__Task details__. Wherever the line with "Image resolution: width=657" sits in the listing below, transcribe from it up to and including the line with "Viewport: 897px width, 815px height.", exactly, and leave the remaining lines out.

__Supplied material__.
+ + + + +

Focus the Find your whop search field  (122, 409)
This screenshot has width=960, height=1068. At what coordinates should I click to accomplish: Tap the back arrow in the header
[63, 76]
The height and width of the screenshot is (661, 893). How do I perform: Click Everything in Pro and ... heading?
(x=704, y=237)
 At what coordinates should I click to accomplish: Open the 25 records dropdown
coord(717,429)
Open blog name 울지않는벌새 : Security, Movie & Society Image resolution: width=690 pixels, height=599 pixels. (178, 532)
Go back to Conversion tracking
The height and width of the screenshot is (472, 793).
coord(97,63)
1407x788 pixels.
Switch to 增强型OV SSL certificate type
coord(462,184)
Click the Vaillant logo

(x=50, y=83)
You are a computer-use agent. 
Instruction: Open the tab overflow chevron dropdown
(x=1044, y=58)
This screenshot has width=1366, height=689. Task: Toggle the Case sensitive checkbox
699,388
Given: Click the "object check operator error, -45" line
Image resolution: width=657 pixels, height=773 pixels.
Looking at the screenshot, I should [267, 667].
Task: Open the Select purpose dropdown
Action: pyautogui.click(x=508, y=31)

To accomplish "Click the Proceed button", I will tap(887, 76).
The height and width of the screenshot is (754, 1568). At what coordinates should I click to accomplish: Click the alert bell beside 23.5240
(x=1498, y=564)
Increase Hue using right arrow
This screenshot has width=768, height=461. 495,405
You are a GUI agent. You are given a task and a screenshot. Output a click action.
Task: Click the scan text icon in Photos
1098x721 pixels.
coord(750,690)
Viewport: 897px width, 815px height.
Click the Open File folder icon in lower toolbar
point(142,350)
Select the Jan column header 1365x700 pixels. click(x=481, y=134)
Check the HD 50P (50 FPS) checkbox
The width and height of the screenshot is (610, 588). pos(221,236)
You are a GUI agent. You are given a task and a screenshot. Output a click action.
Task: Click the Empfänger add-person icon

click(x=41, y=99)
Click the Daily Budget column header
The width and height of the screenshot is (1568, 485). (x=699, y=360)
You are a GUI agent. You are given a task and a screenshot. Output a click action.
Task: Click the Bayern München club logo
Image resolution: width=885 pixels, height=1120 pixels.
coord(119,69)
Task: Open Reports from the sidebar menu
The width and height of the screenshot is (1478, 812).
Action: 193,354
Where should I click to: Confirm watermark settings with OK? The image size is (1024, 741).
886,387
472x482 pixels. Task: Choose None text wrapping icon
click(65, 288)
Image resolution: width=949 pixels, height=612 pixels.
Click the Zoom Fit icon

+ + + + +

__Exercise answer__.
Image resolution: width=657 pixels, height=773 pixels.
Looking at the screenshot, I should [267, 667].
Task: Open the Select purpose dropdown
Action: pyautogui.click(x=508, y=31)

To accomplish "Click the Proceed button", I will tap(887, 76).
The height and width of the screenshot is (754, 1568). At what coordinates should I click to accomplish: Click the alert bell beside 23.5240
(x=1498, y=564)
Increase Hue using right arrow
This screenshot has width=768, height=461. 495,405
You are a GUI agent. You are given a task and a screenshot. Output a click action.
Task: Click the scan text icon in Photos
1098x721 pixels.
coord(750,690)
Viewport: 897px width, 815px height.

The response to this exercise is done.